Learning weights between a pair of neurons: a long way past Hebb

While many artificial neural nets use a rule to update their weights that does not involve time, It has been found in the brain that Spike-timing-dependent plasticity (STDP) is common. Here, it is not enough to say that neuron A fires at the same time as neuron B and therefore increases the weight between them. For synapses between cortical or hippocampal pyramidal neurons, a presynaptic spike a few milliseconds before a postsynaptic one typically leads to long-term potentiation (LTP), which strengthens the weight whereas the reverse timing leads to depression, which weakens the weight. This way a weight only gets strengthened from an event earlier in time to an event later in time and not vice versa. But this is not the whole story either.
One anomaly occurs when triplets of neural spikes are applied, instead of just pairs.
Consider this triplet

post then pre then post
vs
pre then post then pre

where (‘pre’ is the firing of a presynaptic neuron, and ‘post’ is the firing of a postsynaptic neuron)

Both triplets contain two transitions: (post, pre) and (pre, post)

The only difference is the order of the transitions.
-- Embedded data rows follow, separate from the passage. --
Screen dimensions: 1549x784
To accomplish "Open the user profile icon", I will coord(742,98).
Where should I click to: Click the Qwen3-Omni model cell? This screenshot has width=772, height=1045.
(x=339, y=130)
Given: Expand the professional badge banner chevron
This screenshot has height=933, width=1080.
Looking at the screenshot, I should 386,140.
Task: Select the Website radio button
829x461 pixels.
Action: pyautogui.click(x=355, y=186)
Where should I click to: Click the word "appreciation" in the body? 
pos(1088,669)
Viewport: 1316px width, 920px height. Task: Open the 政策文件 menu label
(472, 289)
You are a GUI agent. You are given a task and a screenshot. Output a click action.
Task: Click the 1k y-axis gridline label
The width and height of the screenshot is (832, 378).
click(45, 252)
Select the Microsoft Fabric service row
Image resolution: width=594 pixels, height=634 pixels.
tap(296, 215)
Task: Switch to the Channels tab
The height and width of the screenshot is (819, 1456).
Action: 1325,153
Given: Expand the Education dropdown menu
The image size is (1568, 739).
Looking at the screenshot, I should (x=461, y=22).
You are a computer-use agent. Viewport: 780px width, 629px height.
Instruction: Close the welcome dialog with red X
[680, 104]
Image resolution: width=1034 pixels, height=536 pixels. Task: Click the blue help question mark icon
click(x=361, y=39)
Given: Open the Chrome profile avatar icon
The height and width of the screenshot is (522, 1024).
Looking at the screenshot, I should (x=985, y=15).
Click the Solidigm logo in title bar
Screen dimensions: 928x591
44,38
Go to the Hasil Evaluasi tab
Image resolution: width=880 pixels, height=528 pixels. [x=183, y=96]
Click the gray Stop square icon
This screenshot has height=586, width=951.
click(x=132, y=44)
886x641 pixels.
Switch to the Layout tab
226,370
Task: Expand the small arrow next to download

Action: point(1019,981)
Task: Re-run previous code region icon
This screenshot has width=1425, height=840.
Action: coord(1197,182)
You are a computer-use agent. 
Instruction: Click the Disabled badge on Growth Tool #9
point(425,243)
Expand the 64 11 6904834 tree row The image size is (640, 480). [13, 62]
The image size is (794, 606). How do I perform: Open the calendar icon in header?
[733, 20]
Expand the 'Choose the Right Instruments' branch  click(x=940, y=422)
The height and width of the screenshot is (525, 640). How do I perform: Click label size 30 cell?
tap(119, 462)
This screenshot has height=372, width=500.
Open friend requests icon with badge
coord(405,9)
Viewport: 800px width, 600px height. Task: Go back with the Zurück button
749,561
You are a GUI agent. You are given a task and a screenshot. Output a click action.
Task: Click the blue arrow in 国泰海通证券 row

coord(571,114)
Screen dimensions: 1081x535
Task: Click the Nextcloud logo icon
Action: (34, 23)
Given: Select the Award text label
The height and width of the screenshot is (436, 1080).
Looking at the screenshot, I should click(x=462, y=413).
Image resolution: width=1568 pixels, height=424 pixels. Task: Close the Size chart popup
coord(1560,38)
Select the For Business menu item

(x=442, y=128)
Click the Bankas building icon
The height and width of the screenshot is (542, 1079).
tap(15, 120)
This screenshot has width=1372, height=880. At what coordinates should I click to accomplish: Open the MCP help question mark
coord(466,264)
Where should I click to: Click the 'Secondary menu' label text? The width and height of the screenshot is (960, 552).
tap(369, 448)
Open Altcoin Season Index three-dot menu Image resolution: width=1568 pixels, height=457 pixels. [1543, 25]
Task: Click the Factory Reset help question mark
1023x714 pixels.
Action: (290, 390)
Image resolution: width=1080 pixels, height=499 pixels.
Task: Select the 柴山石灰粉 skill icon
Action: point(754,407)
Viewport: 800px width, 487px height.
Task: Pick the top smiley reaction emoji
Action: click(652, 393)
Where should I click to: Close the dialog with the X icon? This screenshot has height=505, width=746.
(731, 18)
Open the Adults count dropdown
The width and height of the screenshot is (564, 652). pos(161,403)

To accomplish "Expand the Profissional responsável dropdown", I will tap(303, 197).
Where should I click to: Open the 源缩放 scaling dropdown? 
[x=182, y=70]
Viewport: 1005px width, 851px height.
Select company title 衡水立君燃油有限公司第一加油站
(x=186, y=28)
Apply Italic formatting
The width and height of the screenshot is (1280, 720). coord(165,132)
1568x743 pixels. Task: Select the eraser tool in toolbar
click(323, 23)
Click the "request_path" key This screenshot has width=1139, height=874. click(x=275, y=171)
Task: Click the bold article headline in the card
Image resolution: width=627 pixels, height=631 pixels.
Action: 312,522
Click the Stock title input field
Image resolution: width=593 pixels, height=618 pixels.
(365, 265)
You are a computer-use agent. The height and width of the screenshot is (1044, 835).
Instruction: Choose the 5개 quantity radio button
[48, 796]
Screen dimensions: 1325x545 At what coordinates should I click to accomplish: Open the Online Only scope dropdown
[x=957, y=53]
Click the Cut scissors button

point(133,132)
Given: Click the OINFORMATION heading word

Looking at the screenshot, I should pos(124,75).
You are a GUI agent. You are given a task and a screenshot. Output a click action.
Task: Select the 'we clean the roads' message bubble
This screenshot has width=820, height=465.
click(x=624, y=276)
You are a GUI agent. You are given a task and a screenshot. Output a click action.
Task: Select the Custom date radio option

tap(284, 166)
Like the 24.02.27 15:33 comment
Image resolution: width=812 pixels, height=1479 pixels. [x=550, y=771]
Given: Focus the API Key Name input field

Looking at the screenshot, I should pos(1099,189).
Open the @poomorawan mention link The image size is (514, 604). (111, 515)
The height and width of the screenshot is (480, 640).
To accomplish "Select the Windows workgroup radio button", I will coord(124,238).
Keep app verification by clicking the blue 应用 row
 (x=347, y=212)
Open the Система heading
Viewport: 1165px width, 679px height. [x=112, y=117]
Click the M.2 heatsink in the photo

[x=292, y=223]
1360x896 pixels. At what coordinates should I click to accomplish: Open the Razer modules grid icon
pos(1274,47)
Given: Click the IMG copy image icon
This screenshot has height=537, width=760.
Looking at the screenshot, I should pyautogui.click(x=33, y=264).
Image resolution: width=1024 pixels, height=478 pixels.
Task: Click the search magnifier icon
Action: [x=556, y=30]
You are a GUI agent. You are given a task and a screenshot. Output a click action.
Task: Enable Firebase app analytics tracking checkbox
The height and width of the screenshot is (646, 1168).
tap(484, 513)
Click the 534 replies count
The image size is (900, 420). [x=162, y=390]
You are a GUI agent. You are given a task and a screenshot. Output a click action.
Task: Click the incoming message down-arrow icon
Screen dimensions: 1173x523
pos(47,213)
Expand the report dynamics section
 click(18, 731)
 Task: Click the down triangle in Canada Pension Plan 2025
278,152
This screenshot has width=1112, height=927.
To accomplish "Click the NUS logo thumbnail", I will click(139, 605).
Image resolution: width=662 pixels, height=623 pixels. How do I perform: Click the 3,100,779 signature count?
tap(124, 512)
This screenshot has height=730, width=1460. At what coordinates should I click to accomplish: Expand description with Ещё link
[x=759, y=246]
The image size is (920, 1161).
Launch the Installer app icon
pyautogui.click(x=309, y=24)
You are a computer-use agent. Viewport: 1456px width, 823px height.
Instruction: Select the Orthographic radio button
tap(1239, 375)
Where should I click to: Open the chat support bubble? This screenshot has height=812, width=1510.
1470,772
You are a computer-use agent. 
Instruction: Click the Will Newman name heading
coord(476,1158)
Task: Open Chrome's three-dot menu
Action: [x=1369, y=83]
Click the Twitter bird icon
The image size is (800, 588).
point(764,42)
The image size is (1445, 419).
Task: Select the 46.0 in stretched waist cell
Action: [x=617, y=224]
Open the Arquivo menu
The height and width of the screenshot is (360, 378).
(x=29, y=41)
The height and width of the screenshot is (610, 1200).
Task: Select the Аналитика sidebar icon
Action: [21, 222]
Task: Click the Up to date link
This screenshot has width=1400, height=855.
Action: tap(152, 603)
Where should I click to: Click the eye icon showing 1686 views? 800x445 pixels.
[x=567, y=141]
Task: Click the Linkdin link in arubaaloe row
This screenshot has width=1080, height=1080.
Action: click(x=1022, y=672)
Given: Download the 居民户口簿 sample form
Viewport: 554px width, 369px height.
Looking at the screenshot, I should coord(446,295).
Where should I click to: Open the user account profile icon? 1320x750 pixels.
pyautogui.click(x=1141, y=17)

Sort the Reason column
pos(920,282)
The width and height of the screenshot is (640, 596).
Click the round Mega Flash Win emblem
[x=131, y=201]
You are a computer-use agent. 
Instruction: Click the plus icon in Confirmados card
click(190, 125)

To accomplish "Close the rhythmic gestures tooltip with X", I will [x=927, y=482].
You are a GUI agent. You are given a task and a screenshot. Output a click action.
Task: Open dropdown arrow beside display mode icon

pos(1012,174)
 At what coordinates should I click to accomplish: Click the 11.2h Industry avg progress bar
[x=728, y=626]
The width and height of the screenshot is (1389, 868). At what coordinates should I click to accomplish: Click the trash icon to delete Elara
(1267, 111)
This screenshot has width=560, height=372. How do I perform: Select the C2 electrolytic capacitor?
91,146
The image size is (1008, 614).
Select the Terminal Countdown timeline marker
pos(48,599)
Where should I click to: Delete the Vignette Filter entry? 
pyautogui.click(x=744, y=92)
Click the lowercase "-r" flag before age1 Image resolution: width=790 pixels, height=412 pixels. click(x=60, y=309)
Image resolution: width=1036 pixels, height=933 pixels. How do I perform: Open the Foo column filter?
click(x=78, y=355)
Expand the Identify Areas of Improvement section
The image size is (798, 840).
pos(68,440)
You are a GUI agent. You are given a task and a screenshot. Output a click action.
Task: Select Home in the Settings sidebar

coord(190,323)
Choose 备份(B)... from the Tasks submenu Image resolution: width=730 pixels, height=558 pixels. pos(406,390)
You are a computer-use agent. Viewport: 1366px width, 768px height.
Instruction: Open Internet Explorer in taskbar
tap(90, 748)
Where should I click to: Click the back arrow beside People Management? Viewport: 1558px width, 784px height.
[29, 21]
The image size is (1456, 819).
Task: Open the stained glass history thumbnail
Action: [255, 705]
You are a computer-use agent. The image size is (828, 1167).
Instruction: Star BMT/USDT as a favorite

They both should have the same effect, but pre-post-pre with the same timing difference leads to insignificant changes, whereas post-pre-post induces a strong potentiation of synapses in hippocampal cultures.

So Claudia Clopath and Wulfram Gerstner came up with a simple but better theory.

First some terminology. Let U be the instantaneous voltage in the postsynaptic neuron. Let U~ be the voltage over a longer time period in that neuron (a low pass time filter of depolarization will give you that.) You can think of U~ as a moving average of voltage over a longer time period.

They found that if the post synaptic neuron had been depolarized for some time, and subsequently a presynaptic spike occurs, the result is ‘depression’ of the connection. When they say depolarized, they mean depolarized above a threshold T-. T- is a lower threshold compared with T+, which comes into use in ‘potentiation’.
This sequence might happen if a postsynaptic spike happened recently, so the depolarization of the postsynaptic neuron had not completely descended to normal values, and then a presynaptic spike comes in.

Conversely,

Potentiation of the synapse occurs if the following three conditions are met simultaneously:

(i) The momentary postsynaptic voltage U is above a threshold T+ which is around the firing threshold of the neuron. (ii) The low-pass filtered voltage U~ is above T-. (iii) A presynaptic spike occurred a few milliseconds earlier and has left a “trace” x at the site of the synapse. The trace could represent the amount of glutamate bound at the postsynaptic receptor; or the percentage of NMDA receptors in an upregulated state or something similar.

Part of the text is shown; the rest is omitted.